Once you start taking Social Security, don’t forget about taxes. Individuals with incomes between $25,000 and $34,000 or couples with incomes between $32,000 and $44,000 are taxable at the federal level up to 50% of their benefits. In addition, 85% of benefits are taxable for individuals and couples with incomes over $34,000 or $44,000 respectively.
But these aren’t the only taxes Social Security recipients should consider. Twelve states could lose some of their state tax benefits.
12 States That Tax Social Security Benefits
If you live in one of the following 12 states, you may have additional taxes on your Social Security benefits. Here’s a breakdown by state.
In Colorado, residents between the ages of 55 and 64 who receive Social Security can deduct $20,000 from their retirement income for state taxes, including Social Security. People over the age of 65 can deduct the full amount of Social Security from their state tax returns.

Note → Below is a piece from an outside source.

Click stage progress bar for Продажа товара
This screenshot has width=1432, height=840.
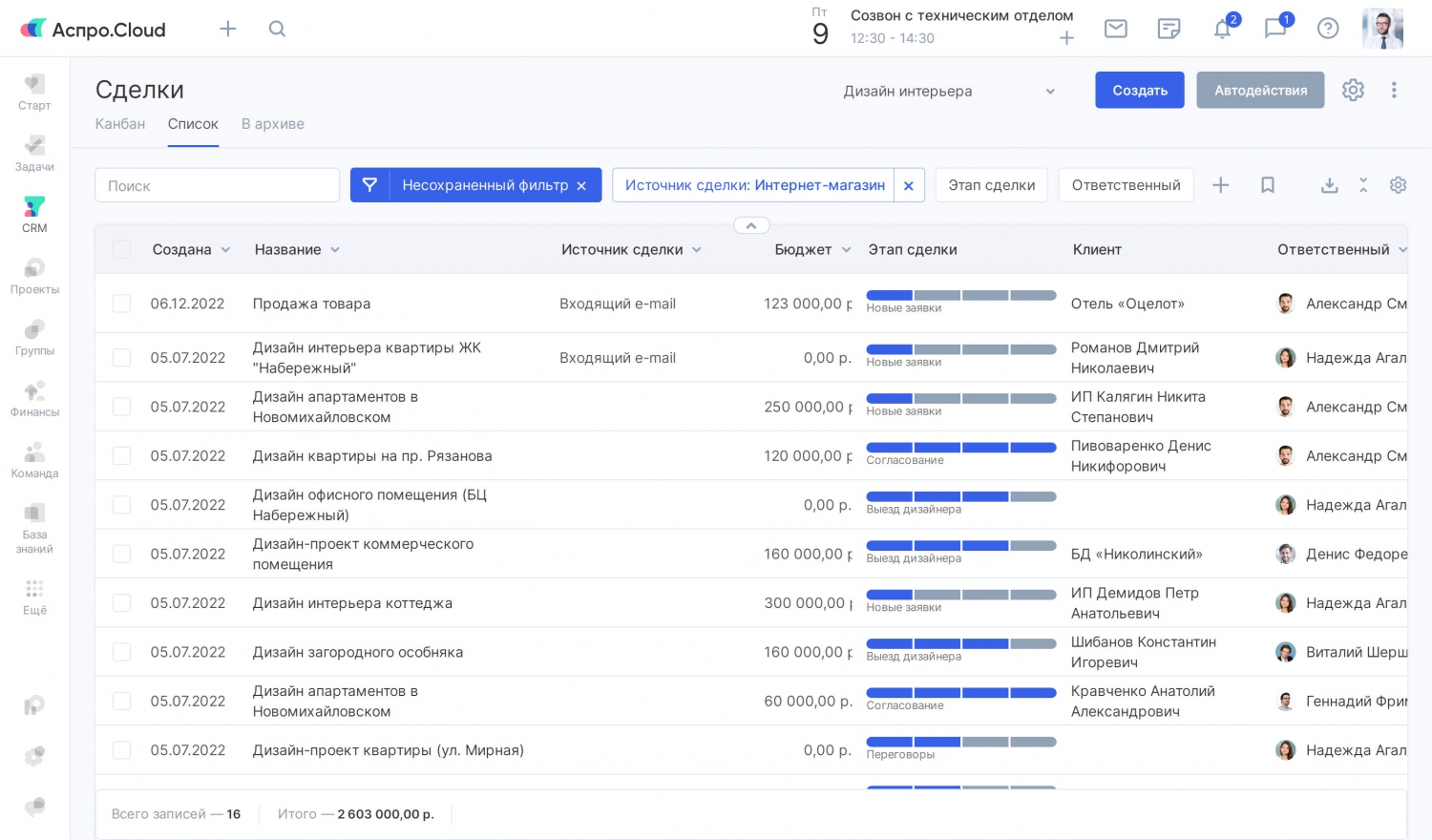960,296
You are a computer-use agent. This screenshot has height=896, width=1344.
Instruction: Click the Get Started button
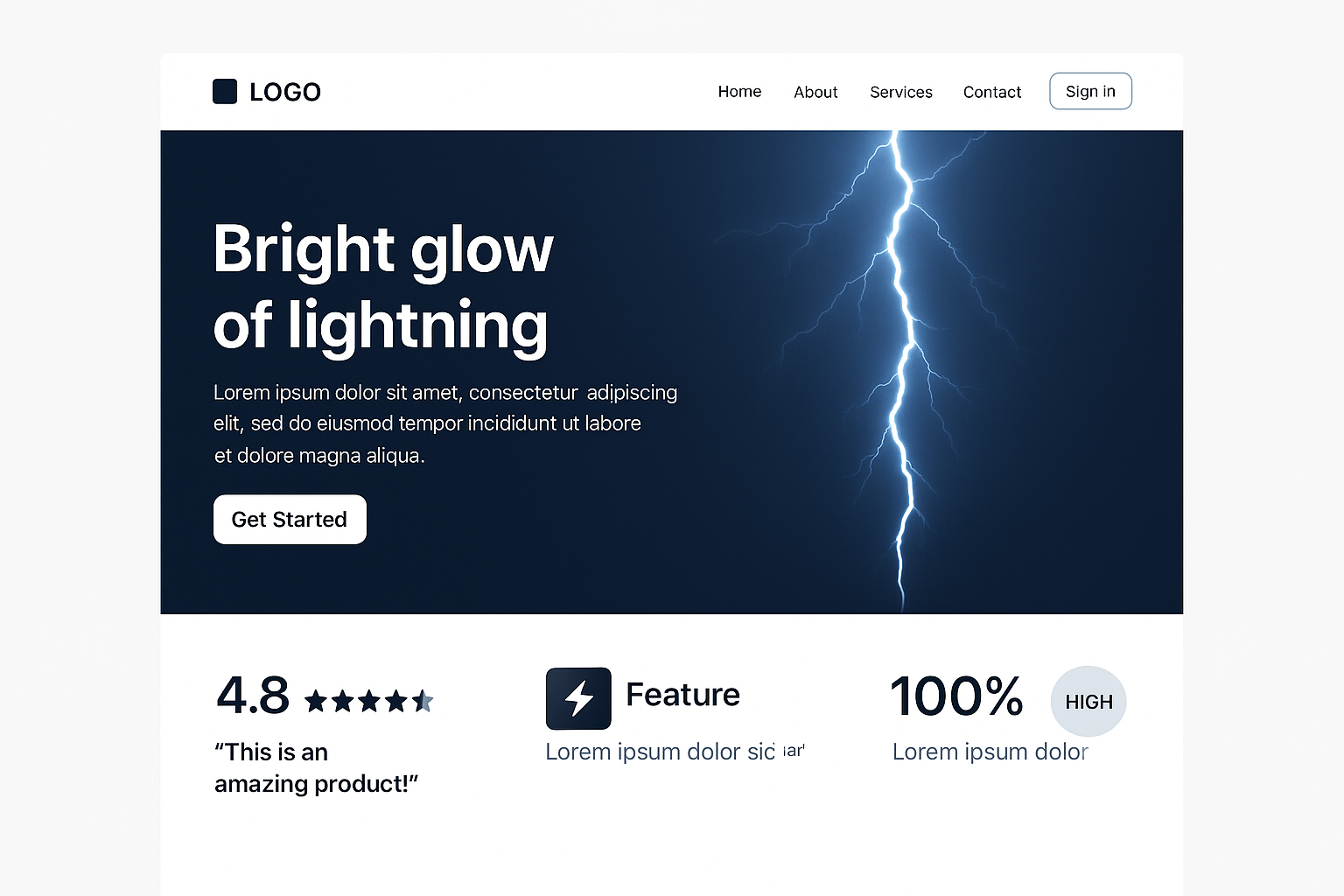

Connecticut allows individuals with an adjusted gross income (AGI) of less than $75,000 and couples with an AGI of less than $100,000 to deduct 100% of Social Security benefits if they apply together. For taxpayers with income above these thresholds, only 75% of social security benefits are tax-free.
In Kansas, people with an AGI over $75,000 are taxed on Social Security benefits as ordinary income regardless of their filing status. State tax exempt if AGI is less than her $75,000.
In Minnesota, a single Social Security beneficiary with income less than $64,670 can deduct a $4,260 benefit from their 2022 state tax return (due in 2023). Married couples whose AGI is below her $82,770 can exclude her $5,540 in a joint application. Taxpayers with income exceeding these amounts are eligible for gradual deductions. Individuals earning more than $85,970 and married couples earning more than her $110,020 are not eligible for the deduction.
Missouri singles earning less than $85,000 and jointly applying couples earning less than $100,000 can deduct 100% of their Social Security benefits. Taxpayers whose income exceeds these amounts may qualify for partial deductions.
Montana’s taxation of Social Security benefits mirrors the federal tax system. For individuals with AGI between $25,000 and $32,000 and for couples with AGI between $32,000 and $44,000, up to half of the benefits are taxable. For taxpayers earning more than these amounts, up to 85% of their benefits are subject to state taxes.
Nebraska singles earning less than $44,460 and married couples earning less than $59,960 are exempt from Social Security taxes. However, in 2021, the Nebraska legislature decided to phase out the taxation of her Social Security benefits by 2025. In 2022, the recipient can waive her 40% of benefits for tax purposes. The exemption will increase to 60% in 2023, 80% in 2024 and 100% in 2025.
8. New Mexico
As of 2022, most New Mexico residents will no longer have to pay taxes on their Social Security benefits. Singles earning less than $100,000 and married couples earning less than her $150,000 are fully deductible.
9. Rhode Island
In Rhode Island, people who have reached full retirement age and earn less than $95,800 (singles) and $119,750 (couples) are exempt from state Social Security benefits. If you claim your benefits early or your income exceeds the limit, you will have to pay taxes on your benefits.
Utah does tax Social Security benefits, but singles earning less than $37,000 and married couples earning less than $62,000 are fully tax deductible. Credits are reduced by 25 cents for each additional dollar of income over these limits.
Vermont exempts Social Security recipients earning less than $50,000 (singles) and $65,000 (couples) from paying taxes on their benefits. Singles with incomes between $50,001 and $59,999 and married couples with incomes between $65,001 and $74,999 are eligible for gradual deductions. Taxpayers with income exceeding these limits are not eligible for the deduction.
12. West Virginia
Starting in 2022, West Virginia will only tax Social Security benefits for individuals earning $50,000 or more and for couples earning $100,000 or more.
Want to avoid Social Security tax?
Your Social Security benefits may be subject to state income tax, but don’t forget to check the tax landscape. Consider how much you will pay in capital gains tax, property tax, and sales tax.
But if taxes are a concern, consider saving for retirement with a Roth IRA or Roth 401(k). The money you contribute is taxed, but when you retire, your withdrawals are tax-free and you don’t have to pay your social security benefits with taxes.